Massive balance sheet growth and fee income surge drive revenue outperformance
- Zenith’s Q4 14 gross earnings rose 46% QoQ to N130 billion and was 41% ahead of our estimates as both revenues streams outperformed. Non-interest revenue (NIR) nearly doubled QoQ to N29.5 billion, 53% ahead of our estimates, as Q4-alone fee income slightly exceeded 9M 14 levels driven by credit related fees and foreign withdrawal charges. Trading income was also strong, tripling YoY to N15.9 billion, with the boost to this category coming from forex trading income which came in at N14 billion (2013: N4.2billion).
- Similarly, interest income beat our estimates and prior quarter by a 37% margin to reach N100.4 billion, underpinned by strong volume growth in earning assets with loans in particular up 13% QoQ to N1.73 trillion. The strong loan growth over Q4 in part reflects Zenith’s increasing risk asset creation stance over 2014 (9M 14: +38% YoY) but also, possibly, naira devaluation in the quarter given foreign currency share of loan book (9M 14: 29%). Asset yields moderated 10bps from 9M levels to 8.6% (FY 14E: 8.7%). The volume driven growth in interest income suggests Zenith benefited from a similar flight-to-safety dynamic as GTB given the Q4 14 financial market uncertainties although Zenith received support for asset growth from its $500 million Eurobond issued in April 2014.
Cost pressures moderate feed through from revenue
- In line with expectations, deposits were up 10% QoQ to N2.53 trillion whilst borrowings added to the funding base expansion with a 21% QoQ rise to N359 billion. These additional volumes helped push interest expense 79% higher QoQ to N37.3 billion with the additional costs from borrowings, in particular, leading WACF marginally higher from 9M levels (+13bps) to 3.7%.
- Further cost pressures emerged from operating expenses which tracked 32% ahead of our expectations driven by personnel (+29% QoQ) and other opex (+59% QoQ) with the latter being underpinned by increased regulatory burden over 2014. Nonetheless, with operating income rising 36% QoQ to N92.6 billion reflecting strong NIR, CIR printed flat QoQ at 55%.
- Reprising the end-of year seasonal jump in impairments, Q4 14 provisions jumped over four-fold QoQ to N8.2 billion (9M 14: -18%).
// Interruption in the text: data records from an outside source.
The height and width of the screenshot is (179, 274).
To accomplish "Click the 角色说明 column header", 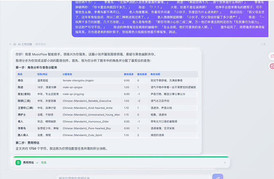I will (155, 74).
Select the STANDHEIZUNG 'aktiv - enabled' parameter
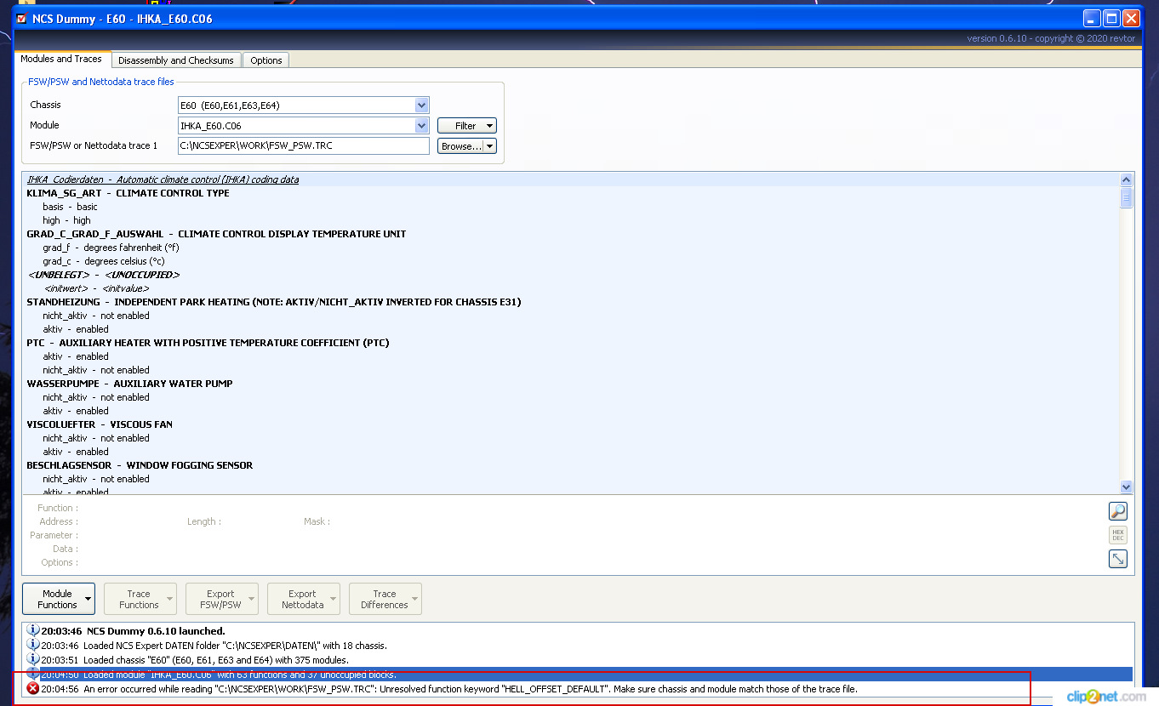The image size is (1159, 706). [76, 329]
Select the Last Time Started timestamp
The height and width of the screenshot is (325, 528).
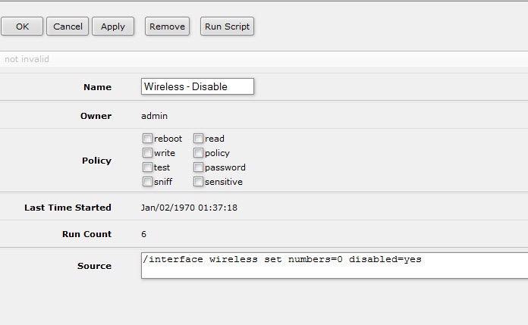(189, 208)
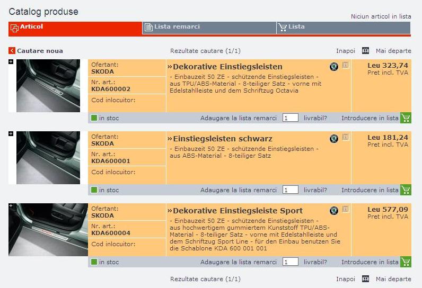Open the Dekorative Einstiegsleiste Sport product title
The width and height of the screenshot is (422, 288).
(x=238, y=211)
Breakdowns provided by Zenith show NPL increases in agriculture, consumer credit and capital markets segments which pushed cost of risk 30bps higher QoQ to 0.6% in line with our estimates.
- The cumulative effect of cost pressures was to temper benefit of strong revenue numbers on bottom-line with Q4 14 PBT rising 14% QoQ to N32.9 billion whilst 5pps QoQ moderation in effective tax rates to 14% resulted in Q4 14 PAT climbing 20% QoQ to N28.4 billion. Nonetheless, FY 14 PBT and PAT margins are both 2pps lower YoY at 30% and 25% respectively largely on account of the funding cost pressures over FY 14.
Difficult operating environment in 2015 to underpin compression in FVE
- Going forward, risk asset creation should be more modest for Zenith, at least relative to 2014, on account of the weaker macro environment, whilst NIR growth should also decelerate given reduced FX volatility post RDAS closure and start of order based 2-way quote system. The foregoing, in combination with funding cost pressures post TSA implementation and asset quality concerns on lower oil price and USDNGN devaluation should drive a moderation in our expectations for Zenith over 2015. Zenith trades at current P/E and P/B of 6x and 1.08x which are both at premia to peer averages of 5.9x and 0.95x respectively. Nonetheless, recent downturn in market price across the sector drives scope for BUY rating to remain intact post revisions to our model.